If \(X_j\) is our predictor and \(\log(X_j)\) is our regressor, we consider \(X_j\) changing from \(x_j\) to \(cx_j\). In that case the regressor becomes \(\log(cx_j)=\log(c) +\log(x_j)\).
Assume \[E\left[\log(Y)||X_j=x_j,X_{(j)}=x_{(j)} \right] = \beta_0 +\beta_1 \log x_j +\beta_{(j)}x_{(j)}\]
How does the expected response change if \(X_j\) changes from \(x_j\) to \(cx_j\) (and all other predictors stay the same)?
Interpret the relationship between \(X_j\) and the mean of \(Y\) when \(X_j\) increases by 10% and \(\beta_j=0.3\).
Summary of Interpretations (Simple Linear Regression)
\(E(Y│X=x)=\beta_0+\beta_1 x\): A unit increase in \(X\) is associated with a change of \(\beta_1\) in the mean of \(Y\).
\(E(Y│X=x)=\beta_0+\beta_1\log(x)\): A change in \(X\) from \(x\) to \(cx\) is associated with a change of \(\beta_1\log c\) in the mean of \(Y\).

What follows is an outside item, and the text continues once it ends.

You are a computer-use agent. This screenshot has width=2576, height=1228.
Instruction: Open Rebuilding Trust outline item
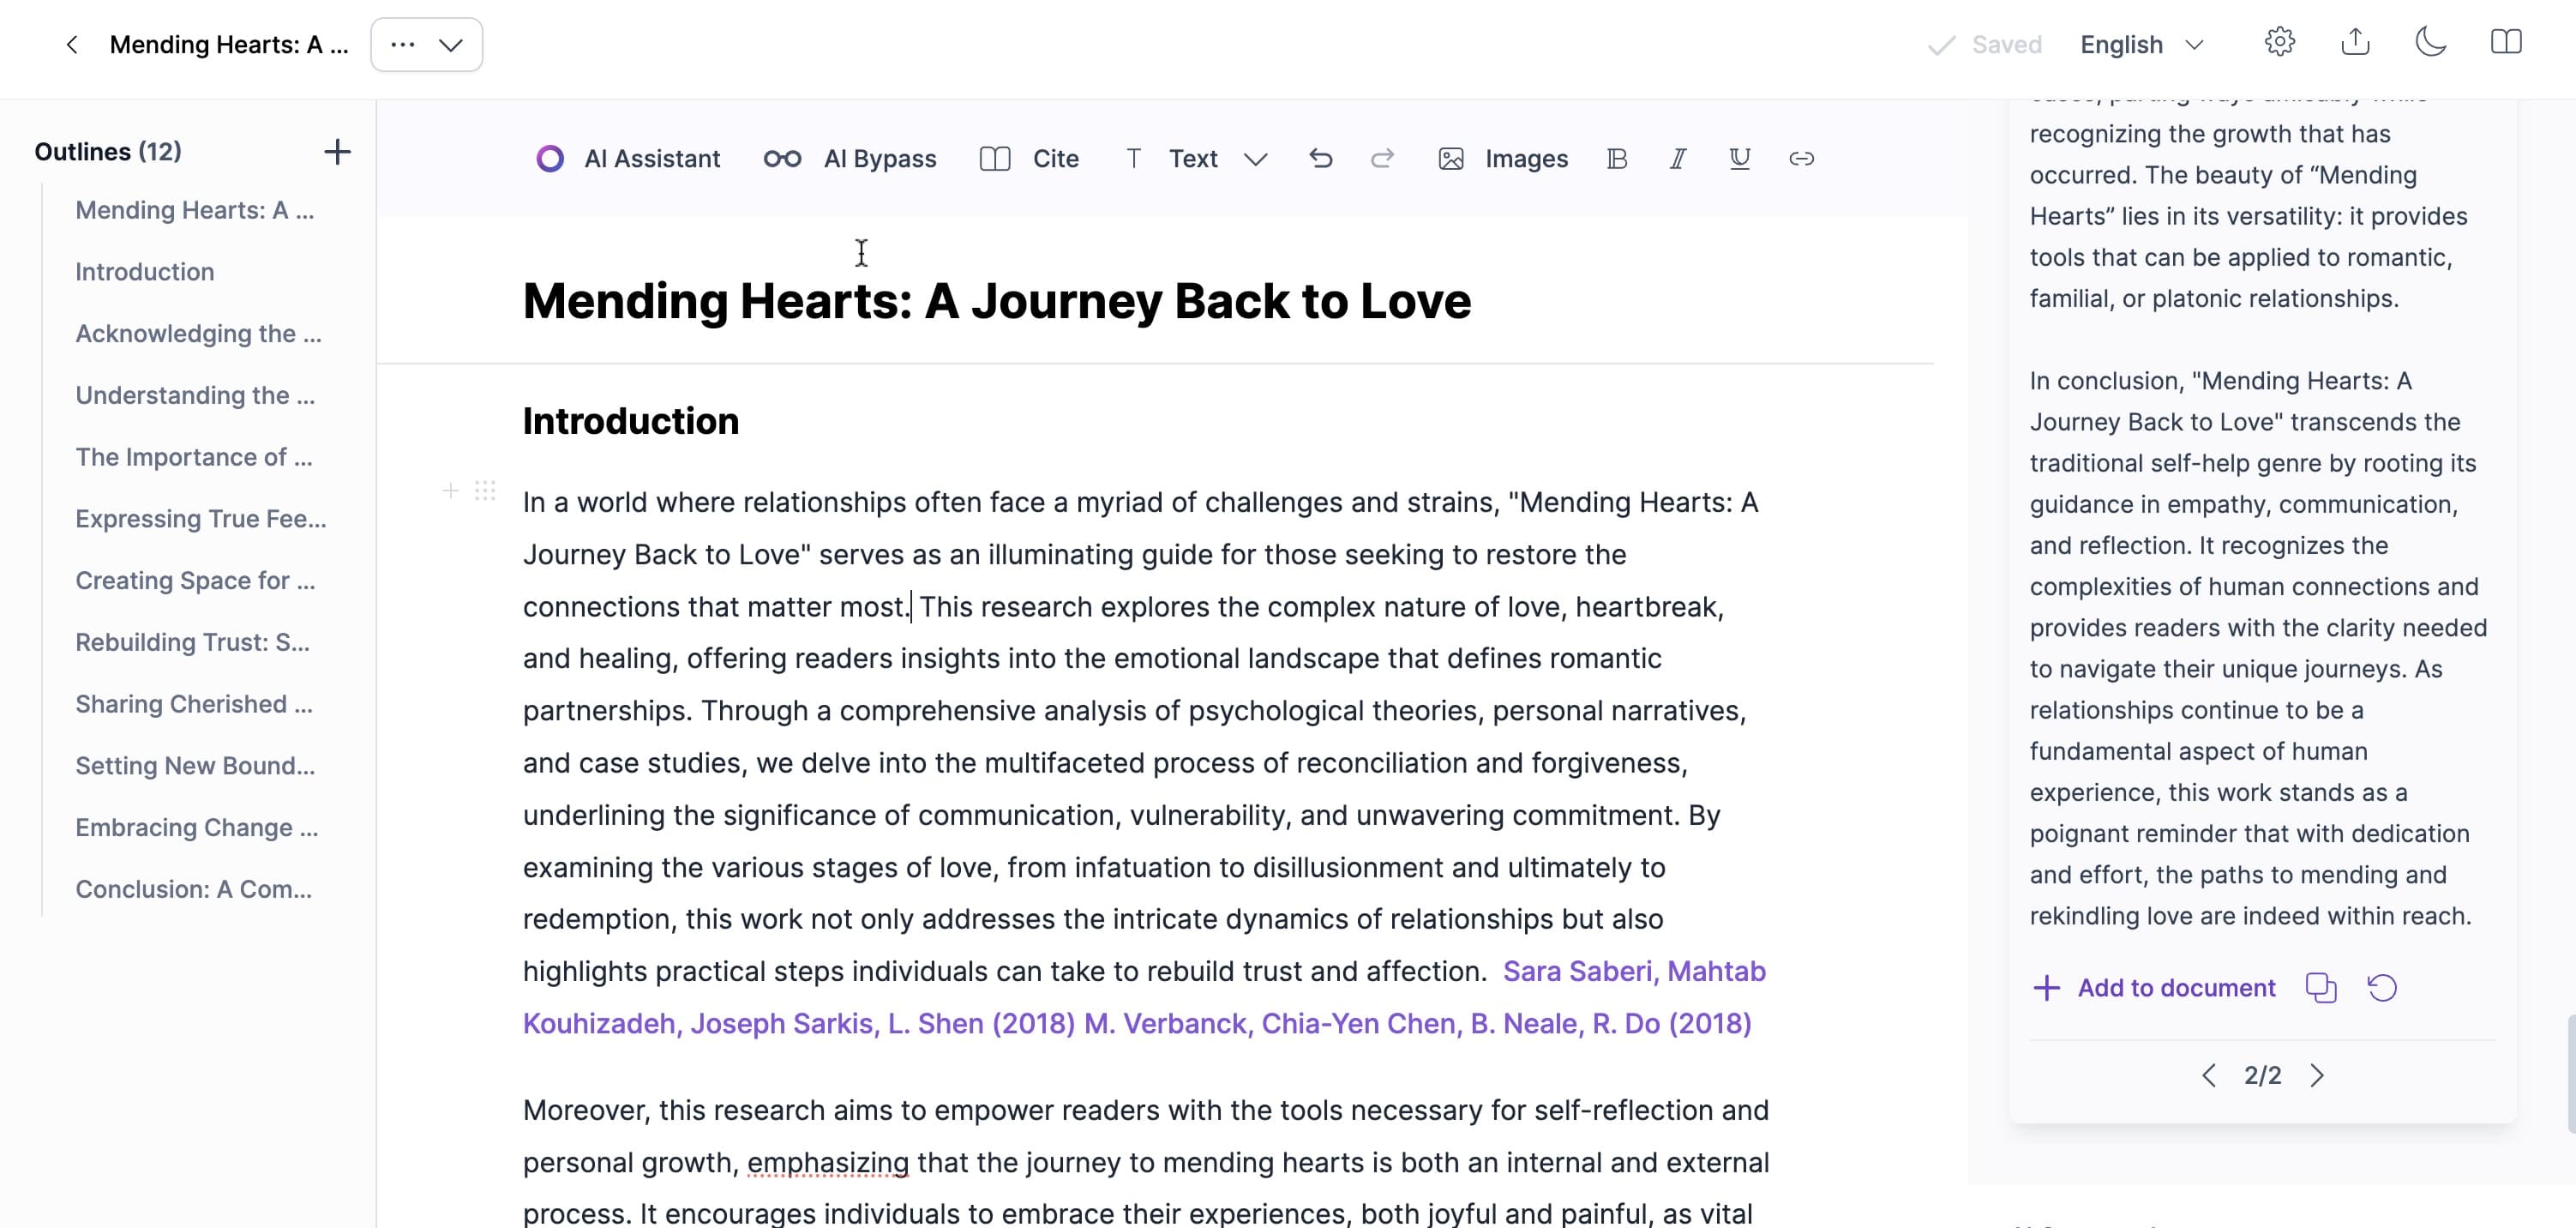tap(193, 642)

\(E(\log Y│X=x)=\beta_0+\beta_1 x\): A unit increase in \(X\) is associated with a multiplicative change of \(e^{\beta_1}\) in the mean of \(Y\).
\(E(\log Y│X=x)=\beta_0+\beta_1\log(x)\): A change in \(X\) from \(x\) to \(cx\) is associated with a multiplicative change of \(c^{\beta_1}\) in the mean of \(Y\).